It's a sad fact that sports people tend to get into a lot of trouble. Examples are athletes making offensive
or politically incorrect remarks, college coaches nailed for recruiting violations, television announcers caught in
embarrassing sexual situations, baseball players failing drug tests,
and NFL players getting arrested for various sordid felonies.
If the incriminating evidence is so overwhelming that the nasty event cannot be ignored or denied,
a public statement must be given. This can be via an appointed representative such as a lawyer, but often
the perpetrator faces the media directly. The first thing you are likely to hear is one of these:
My comments were taken out of context.
I did not knowingly or intentionally take banned substances.
I know deep in my heart I've done nothing wrong.
It's just Terrell being Terrell.
This is an unfortunate incident.
Mistakes were made.
It sounds a lot nicer to say you've made a mistake than to admit you were caught doing an evil deed.
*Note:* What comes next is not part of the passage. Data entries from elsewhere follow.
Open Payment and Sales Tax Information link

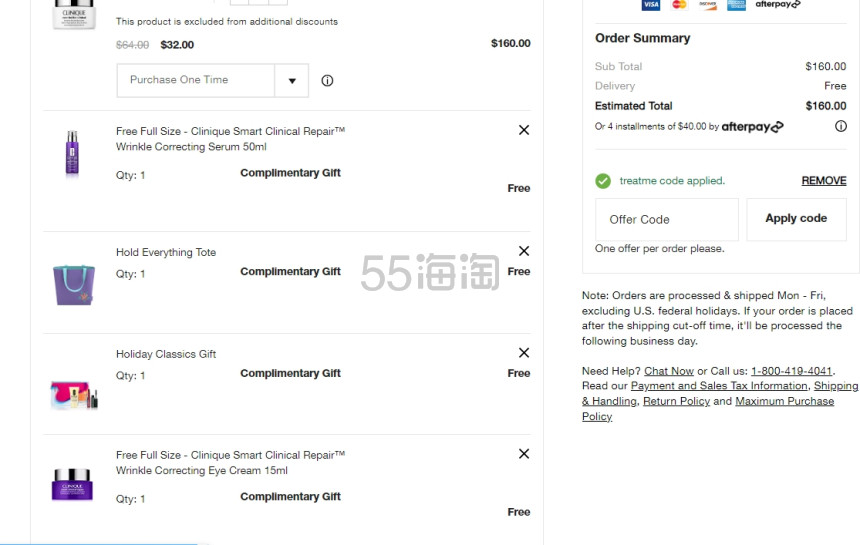point(719,386)
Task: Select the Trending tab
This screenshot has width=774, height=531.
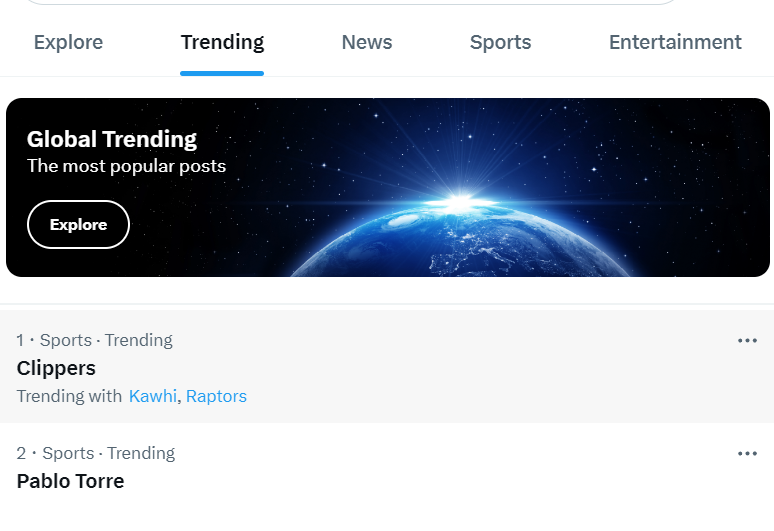Action: [222, 42]
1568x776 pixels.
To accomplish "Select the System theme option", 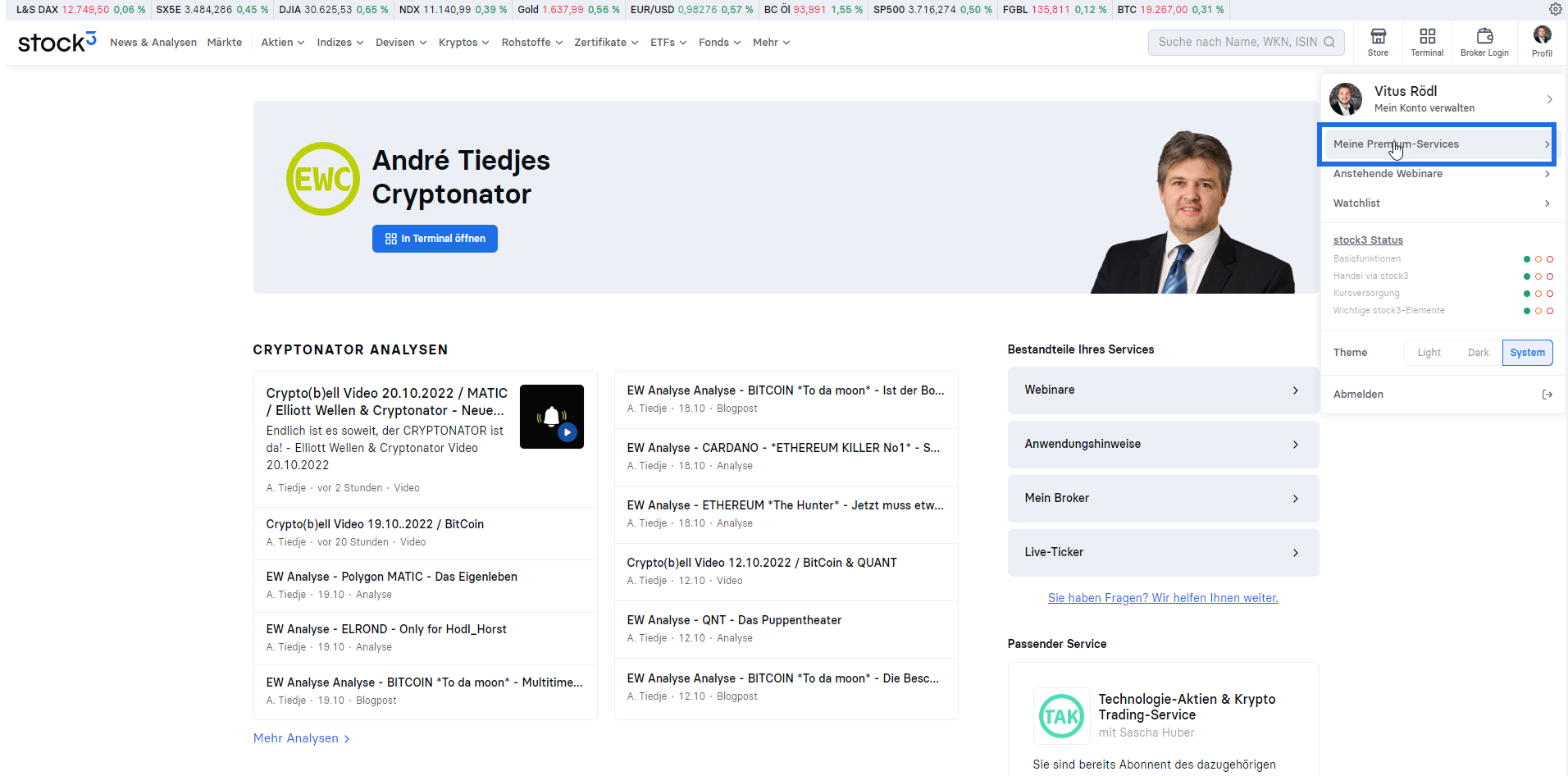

A mistake has a very innocent connotation about it: "I was just adding this column of numbers and wouldn't you know it -- I made a mistake!"
When someone gets caught red-handed breaking the rules, you'll usually hear something like:
The desire to win clouded our judgement.
Over-exuberance affected our better judgement.
The implication is: "Deep down we're good people, but in our relentless pursuit of excellence it's only natural that we're going to cheat. You know, it's just human nature. How can anyone be blamed for that?"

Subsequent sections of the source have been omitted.